O também comerciante Carlos Freitas Gomes, 60, passa duas horas por dia na praça Torquato Plaza, em Sapopemba (zona leste), mas tem sempre o filho na cola. “Ele vem me buscar”, diz. Segundo Gomes, o medo tem fundamento. “Tenho amigo que abraçava as pessoas e dizia que cara que comia farinha com jabá não pegava essa doença. Ficou internado no Anhembi e saiu na segunda-feira (29). Quase morreu.”

O conferente aposentado Erasmo Gomes Filho, 66, também tem receio, mas não larga a praça por nada. “Rapaz, quem não tem medo? Se eu pegar, já era. Tive AVC, hérnia, hepatite, fumo há 50 anos e só estou vivo graças ao bom Deus.”

Aposentado diz que sente falta também dos bailes

O aposentado Francisco Costa, 78 anos, não quer parar em casa para não “ficar louco”. Viúvo, ele sonha também com o retorno aos bailes, que frequentava quatro vezes por semana.
Ficar olhando para as paredes depois de arrumar a cama e tomar café não é algo que combina com a vida agitada que sempre teve. “A minha parceira faleceu. A gente estava sempre enfiado nos campos de bola, nas festas.”

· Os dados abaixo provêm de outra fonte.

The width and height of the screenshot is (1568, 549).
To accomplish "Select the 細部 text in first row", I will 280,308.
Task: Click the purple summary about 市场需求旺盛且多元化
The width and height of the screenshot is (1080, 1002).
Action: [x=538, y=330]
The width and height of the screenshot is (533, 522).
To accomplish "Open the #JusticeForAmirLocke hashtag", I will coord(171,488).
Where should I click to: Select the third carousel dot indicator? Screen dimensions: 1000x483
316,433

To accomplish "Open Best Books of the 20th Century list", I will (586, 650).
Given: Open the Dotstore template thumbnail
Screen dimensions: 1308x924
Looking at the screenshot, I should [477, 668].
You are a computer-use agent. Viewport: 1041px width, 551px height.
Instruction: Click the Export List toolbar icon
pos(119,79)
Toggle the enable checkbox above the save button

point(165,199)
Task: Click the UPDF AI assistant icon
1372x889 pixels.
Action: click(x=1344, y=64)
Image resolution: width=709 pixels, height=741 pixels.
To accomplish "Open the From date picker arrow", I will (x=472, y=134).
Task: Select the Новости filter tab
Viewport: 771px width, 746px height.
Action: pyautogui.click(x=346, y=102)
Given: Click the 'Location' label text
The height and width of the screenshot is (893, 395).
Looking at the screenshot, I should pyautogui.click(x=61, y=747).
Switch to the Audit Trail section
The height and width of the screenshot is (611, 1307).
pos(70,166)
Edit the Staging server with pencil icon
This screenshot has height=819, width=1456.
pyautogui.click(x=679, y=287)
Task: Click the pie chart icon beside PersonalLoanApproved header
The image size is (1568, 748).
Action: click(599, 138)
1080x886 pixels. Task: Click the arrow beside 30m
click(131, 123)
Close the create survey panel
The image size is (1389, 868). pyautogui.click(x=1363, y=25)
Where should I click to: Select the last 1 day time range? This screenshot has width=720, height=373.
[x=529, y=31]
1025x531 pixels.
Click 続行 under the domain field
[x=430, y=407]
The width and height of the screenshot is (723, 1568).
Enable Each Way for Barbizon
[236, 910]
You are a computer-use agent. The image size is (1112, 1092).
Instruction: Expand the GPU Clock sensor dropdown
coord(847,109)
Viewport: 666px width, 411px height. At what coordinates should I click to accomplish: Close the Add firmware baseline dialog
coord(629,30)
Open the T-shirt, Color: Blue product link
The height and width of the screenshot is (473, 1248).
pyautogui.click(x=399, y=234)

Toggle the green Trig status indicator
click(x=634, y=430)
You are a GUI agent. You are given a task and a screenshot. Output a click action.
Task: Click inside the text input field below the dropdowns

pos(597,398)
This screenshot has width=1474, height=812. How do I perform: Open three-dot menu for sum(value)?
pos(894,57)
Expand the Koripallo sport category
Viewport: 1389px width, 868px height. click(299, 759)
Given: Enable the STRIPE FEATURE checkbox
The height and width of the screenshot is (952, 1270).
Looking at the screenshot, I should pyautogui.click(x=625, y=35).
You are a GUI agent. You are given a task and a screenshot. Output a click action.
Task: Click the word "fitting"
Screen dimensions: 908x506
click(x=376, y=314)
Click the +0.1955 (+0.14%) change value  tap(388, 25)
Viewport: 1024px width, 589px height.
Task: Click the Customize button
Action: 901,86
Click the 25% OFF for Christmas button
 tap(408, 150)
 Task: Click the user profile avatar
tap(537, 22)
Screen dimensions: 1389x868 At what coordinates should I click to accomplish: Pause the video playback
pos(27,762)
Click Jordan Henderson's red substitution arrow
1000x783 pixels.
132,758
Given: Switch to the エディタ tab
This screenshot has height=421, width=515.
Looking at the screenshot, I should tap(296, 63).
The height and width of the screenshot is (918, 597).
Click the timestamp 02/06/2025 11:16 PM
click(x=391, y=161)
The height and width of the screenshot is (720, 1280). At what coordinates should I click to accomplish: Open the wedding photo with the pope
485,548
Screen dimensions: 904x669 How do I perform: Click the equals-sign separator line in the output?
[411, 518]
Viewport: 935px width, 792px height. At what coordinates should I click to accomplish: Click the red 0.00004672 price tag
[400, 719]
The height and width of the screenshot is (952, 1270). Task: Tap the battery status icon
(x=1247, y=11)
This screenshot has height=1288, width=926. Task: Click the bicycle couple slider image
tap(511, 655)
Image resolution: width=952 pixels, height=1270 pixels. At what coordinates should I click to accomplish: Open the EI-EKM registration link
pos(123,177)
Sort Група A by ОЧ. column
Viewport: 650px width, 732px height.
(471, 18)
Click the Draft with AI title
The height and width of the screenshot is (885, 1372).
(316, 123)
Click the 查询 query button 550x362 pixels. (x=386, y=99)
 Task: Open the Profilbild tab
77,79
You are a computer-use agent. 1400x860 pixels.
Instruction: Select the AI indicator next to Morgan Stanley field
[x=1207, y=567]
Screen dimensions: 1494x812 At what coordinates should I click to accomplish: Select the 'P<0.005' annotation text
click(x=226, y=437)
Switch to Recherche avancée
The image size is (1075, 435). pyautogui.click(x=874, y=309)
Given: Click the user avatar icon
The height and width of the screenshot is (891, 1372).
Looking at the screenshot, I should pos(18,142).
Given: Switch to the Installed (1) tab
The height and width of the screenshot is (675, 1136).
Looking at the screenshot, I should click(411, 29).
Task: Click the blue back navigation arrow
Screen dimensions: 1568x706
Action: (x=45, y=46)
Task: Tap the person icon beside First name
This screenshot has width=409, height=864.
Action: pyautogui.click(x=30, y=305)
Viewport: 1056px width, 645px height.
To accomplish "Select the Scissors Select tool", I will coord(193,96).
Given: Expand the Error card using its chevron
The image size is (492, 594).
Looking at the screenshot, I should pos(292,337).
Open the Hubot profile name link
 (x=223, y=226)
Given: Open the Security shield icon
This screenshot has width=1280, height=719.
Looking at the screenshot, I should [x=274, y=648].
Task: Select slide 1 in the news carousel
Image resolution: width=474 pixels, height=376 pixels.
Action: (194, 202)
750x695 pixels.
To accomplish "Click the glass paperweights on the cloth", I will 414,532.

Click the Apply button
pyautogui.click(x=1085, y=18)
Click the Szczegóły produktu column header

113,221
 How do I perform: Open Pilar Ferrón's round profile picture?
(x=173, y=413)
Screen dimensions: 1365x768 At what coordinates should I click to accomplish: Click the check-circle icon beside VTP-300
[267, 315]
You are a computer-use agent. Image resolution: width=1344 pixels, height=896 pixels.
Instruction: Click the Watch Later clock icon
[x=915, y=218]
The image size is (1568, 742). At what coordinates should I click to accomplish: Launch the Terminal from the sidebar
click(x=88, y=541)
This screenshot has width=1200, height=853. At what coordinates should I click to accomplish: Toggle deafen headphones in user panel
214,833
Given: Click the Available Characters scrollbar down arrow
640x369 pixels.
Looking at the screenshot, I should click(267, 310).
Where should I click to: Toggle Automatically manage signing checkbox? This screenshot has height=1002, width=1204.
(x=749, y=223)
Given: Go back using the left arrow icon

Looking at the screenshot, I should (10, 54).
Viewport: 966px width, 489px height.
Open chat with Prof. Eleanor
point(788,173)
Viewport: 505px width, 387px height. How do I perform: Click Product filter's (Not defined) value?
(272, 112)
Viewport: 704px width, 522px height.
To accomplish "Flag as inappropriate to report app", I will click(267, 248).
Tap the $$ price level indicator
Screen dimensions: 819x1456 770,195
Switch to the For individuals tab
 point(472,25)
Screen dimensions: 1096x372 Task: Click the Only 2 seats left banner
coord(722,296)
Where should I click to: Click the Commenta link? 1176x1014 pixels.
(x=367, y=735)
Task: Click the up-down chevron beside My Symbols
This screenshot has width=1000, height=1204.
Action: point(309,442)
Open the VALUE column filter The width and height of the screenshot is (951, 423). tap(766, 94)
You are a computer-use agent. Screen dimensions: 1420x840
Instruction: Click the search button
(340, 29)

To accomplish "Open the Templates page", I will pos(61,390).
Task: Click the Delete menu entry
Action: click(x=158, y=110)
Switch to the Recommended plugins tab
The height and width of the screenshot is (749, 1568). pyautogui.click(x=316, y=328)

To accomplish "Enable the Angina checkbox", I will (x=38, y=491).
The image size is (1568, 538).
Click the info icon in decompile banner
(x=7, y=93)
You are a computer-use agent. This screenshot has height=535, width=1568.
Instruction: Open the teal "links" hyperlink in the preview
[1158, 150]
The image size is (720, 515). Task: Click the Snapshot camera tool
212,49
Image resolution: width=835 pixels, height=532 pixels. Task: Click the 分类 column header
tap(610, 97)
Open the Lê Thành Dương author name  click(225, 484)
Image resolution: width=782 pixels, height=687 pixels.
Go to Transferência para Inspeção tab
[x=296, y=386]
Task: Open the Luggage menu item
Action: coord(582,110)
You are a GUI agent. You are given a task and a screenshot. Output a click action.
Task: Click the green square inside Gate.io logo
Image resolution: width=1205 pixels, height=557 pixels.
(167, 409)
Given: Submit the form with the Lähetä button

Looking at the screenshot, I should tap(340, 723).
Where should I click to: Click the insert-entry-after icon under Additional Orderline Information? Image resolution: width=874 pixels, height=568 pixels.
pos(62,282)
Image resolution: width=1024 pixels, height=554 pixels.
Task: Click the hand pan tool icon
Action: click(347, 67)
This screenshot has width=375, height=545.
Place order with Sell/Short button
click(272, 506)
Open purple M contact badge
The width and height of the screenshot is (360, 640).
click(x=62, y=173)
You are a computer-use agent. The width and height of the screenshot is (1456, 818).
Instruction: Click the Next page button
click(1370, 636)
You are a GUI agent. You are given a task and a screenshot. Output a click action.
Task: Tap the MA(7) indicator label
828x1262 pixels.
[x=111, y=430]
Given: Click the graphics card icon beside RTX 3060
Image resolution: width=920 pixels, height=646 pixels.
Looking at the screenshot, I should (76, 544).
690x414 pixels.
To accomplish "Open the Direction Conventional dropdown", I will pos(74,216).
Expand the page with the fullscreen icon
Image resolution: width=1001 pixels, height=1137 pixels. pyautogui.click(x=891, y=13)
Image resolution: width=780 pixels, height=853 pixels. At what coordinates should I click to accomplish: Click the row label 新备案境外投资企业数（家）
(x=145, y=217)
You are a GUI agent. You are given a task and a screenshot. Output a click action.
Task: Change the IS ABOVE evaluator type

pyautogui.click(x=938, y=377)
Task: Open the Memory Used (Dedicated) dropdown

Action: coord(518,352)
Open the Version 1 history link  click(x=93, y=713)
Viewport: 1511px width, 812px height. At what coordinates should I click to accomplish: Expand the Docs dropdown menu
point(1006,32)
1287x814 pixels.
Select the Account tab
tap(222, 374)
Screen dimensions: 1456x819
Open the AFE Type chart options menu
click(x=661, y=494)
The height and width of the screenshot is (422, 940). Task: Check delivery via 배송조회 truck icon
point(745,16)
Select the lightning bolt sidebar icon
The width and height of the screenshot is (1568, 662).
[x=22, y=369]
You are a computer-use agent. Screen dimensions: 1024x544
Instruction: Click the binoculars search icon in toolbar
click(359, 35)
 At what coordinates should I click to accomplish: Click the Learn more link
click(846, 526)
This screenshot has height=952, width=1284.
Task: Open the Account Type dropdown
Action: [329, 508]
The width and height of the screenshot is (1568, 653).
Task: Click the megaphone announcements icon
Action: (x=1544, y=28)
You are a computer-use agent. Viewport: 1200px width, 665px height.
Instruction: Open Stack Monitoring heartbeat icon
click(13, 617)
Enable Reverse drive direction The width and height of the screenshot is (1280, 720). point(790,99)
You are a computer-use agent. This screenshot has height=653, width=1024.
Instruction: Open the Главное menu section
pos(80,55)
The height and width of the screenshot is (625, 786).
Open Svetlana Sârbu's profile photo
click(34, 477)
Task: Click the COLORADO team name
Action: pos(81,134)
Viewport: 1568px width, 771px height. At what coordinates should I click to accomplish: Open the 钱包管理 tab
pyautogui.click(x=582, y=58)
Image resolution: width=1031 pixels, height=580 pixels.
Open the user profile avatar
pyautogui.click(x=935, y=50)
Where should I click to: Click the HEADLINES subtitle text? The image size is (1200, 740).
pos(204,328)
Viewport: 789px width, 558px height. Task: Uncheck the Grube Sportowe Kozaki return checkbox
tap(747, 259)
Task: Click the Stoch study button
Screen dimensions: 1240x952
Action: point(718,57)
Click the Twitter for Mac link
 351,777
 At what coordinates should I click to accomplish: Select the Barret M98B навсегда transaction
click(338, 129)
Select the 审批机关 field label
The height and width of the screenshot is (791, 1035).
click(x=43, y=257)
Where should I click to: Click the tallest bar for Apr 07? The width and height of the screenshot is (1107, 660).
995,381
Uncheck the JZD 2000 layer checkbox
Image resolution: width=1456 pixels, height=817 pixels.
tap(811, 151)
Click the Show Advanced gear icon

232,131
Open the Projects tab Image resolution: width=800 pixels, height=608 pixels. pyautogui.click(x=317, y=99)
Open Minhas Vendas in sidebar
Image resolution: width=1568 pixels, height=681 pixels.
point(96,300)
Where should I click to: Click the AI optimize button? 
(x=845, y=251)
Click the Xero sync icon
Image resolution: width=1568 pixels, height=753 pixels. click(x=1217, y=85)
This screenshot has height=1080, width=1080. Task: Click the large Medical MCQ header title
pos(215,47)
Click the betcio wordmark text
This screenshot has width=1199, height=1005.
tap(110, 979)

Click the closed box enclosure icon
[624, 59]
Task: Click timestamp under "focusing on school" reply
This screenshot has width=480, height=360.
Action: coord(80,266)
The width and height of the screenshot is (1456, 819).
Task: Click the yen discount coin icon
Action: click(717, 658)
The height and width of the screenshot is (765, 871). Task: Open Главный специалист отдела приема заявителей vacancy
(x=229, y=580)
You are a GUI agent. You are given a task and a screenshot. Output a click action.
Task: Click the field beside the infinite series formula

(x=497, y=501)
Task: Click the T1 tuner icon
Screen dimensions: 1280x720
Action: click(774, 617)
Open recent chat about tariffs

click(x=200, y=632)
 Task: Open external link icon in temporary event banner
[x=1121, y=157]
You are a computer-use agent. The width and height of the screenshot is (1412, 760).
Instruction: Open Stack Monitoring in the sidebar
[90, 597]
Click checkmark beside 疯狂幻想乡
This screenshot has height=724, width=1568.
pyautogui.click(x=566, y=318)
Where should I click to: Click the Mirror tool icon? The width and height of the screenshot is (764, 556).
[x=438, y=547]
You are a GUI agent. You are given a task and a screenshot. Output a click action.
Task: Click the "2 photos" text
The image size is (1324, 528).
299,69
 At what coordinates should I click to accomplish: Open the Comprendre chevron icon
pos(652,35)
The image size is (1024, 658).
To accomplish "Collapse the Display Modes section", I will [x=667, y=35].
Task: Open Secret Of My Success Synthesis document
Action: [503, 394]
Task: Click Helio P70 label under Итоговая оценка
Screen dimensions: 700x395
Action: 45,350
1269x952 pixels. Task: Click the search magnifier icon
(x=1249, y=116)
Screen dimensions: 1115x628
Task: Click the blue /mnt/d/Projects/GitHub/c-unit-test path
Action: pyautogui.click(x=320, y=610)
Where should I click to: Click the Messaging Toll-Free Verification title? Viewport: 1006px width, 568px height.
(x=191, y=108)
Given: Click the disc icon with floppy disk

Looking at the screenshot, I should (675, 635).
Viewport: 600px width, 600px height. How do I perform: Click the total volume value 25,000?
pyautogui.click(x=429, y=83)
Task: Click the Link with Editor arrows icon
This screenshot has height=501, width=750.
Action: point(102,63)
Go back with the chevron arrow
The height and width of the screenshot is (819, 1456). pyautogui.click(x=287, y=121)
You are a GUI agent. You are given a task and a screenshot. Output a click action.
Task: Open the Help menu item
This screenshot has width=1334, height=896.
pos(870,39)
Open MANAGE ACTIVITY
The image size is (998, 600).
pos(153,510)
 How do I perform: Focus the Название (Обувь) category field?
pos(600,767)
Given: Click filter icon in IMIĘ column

Contra todas as evidências, Costa desconfia da gravidade da Covid-19. Nem mesmo a morte de um amigo, há três semanas, com coronavírus apontado no atestado de óbito, serve para convencer o aposentado. “Diz que foi esse o motivo, mas a diabete dele subiu muito.”

Policiais orientam a evitar aglomeração nas mesas

Parte das praças que reúnem idosos na capital conta também com bases da Polícia Militar. Informalmente, policiais afirmam que têm orientado os idosos a evitar aglomeração ao redor das mesas de carteado e dominó. Nem sempre eles têm sucesso em espalhar as rodas.

No largo do Japonês, na Cachoeirinha (zona norte), mesinhas com o tampo quadriculado permanecem, mas o movimento de idosos caiu após a pandemia, segundo frequentadores. “Os próprios policiais alertam para não ficar todo mundo junto”, diz o divulgador Dirceu Ferro, 65 anos.

Mais velhos buscam mais visibilidade

Doutora em psicologia clínica do Instituto de Psiquiatria da USP, Dorli Kamkhagi explica que a praça vai além do espaço onde o idoso consegue socializar e bater papo com os amigos. É o lugar onde as pessoas mais velhas se reconhecem e encontram visibilidade. “Para muitos idosos que estão vivendo ameaçados pelo medo e pela solidão, a praça é um lugar onde se é visto. Pode ser muito perigoso e precisa ser vivido ou visitado com cuidado”, diz.

Dorli afirma que parte dos idosos decidiu negar a pandemia de coronavírus como uma forma de esquecer que todos somos mortais e vulneráveis. Segundo a especialista, esse tipo de comportamento é semelhante ao daqueles que se recusam a usar preservativo em relações sexuais.

A doutora em psicologia explica que familiares precisam conversar com seus idosos, mas não como se fossem pessoas fora do mundo ou crianças. “É preciso lidar de forma adulta e verdadeira. Senão o idoso se sente traído, o que gera raiva, dor e medo”, afirma.

Quando sentir angústia, o idoso precisa usar a experiência de vida para encontrar a calma. “Ele tem de pensar: minha vida não vai terminar agora. Tenho histórias para contar, um legado para deixar, uma linda família e em tudo isso a gente precisa pensar.”